As noted above, AWS IoT Analytics automates the steps required to build a scalable system that ingests, processes, and analyzes IoT data. The nature of IoT systems requires an architecture that offers long-term storage, asynchronous event management, real-time processing, and analysis tools. Similar systems can be built from scratch using other AWS services, but IoT Analytics provides a quick and easy method of correctly setting up the cloud architecture in the correct manner as recommended by the AWS team. The service is far easier to use and can be further extended to other AWS services via the channel and pipeline activities described below.

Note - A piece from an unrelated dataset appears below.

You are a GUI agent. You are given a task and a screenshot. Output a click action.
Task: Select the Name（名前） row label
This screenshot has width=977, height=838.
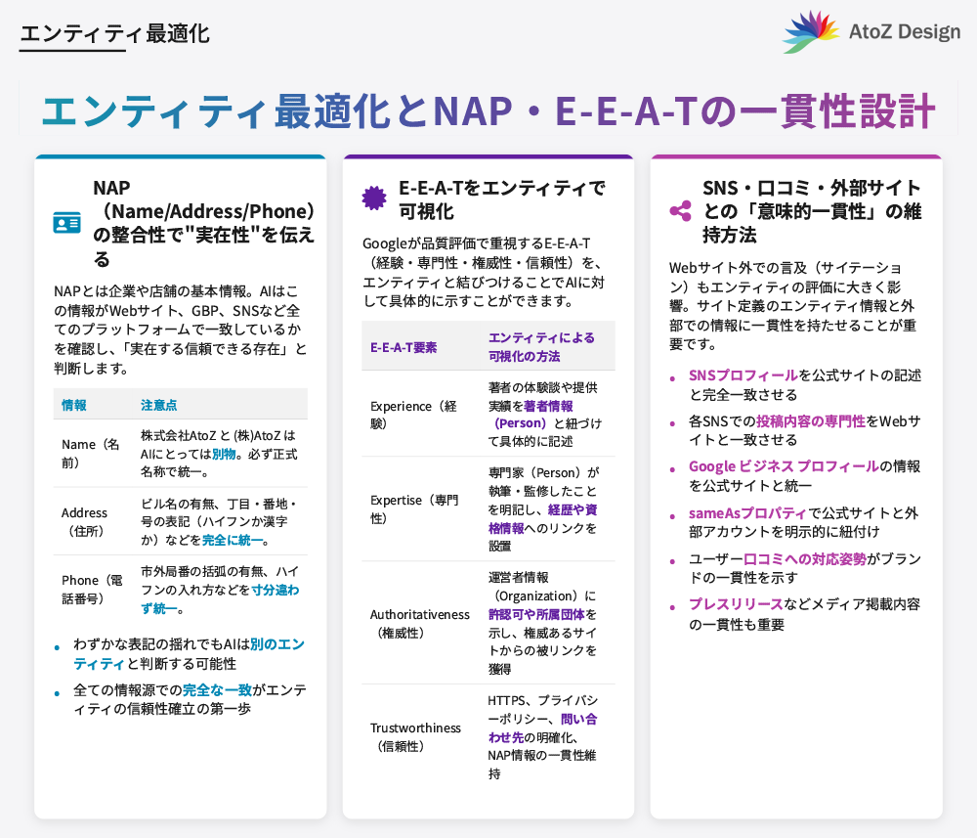click(90, 453)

Jupyter Notebook is a web-based interactive environment praised for inline documentation and a staple in data science. Jupyter Notebooks are a great way to explore newly created data sets and are further useful in terms of portability and containerization for deployment.

Furthermore, the Jupyter Notebook environment created here is hosted directly on AWS, giving easy access to Amazon SageMaker services that provides the ability to seamlessly build, train, and deploy machine learning models for a variety of applications such as anomaly detection and predictive maintenance.

Table of contents

System Overview

System overview flowchart for the tutorial example Above is an outline showing the system created when following the tutorial below. For more details on what each of the components above (e.g., channel, pipeline, etc.) provides, see the mini user guides provided by AWS. A brief description of each is included below for reference.

Channels - A Channel ingests data and feeds it to a Pipeline(s) while keeping a copy of the raw MQTT messages for a certain time. This can be likened to a real-time database where data is continuously received and handled.

Pipelines - A Pipeline provides mechanisms for enriching, cleaning, and transforming IoT messages of various structures. An example of this might be enriching data with weather information from the national weather service.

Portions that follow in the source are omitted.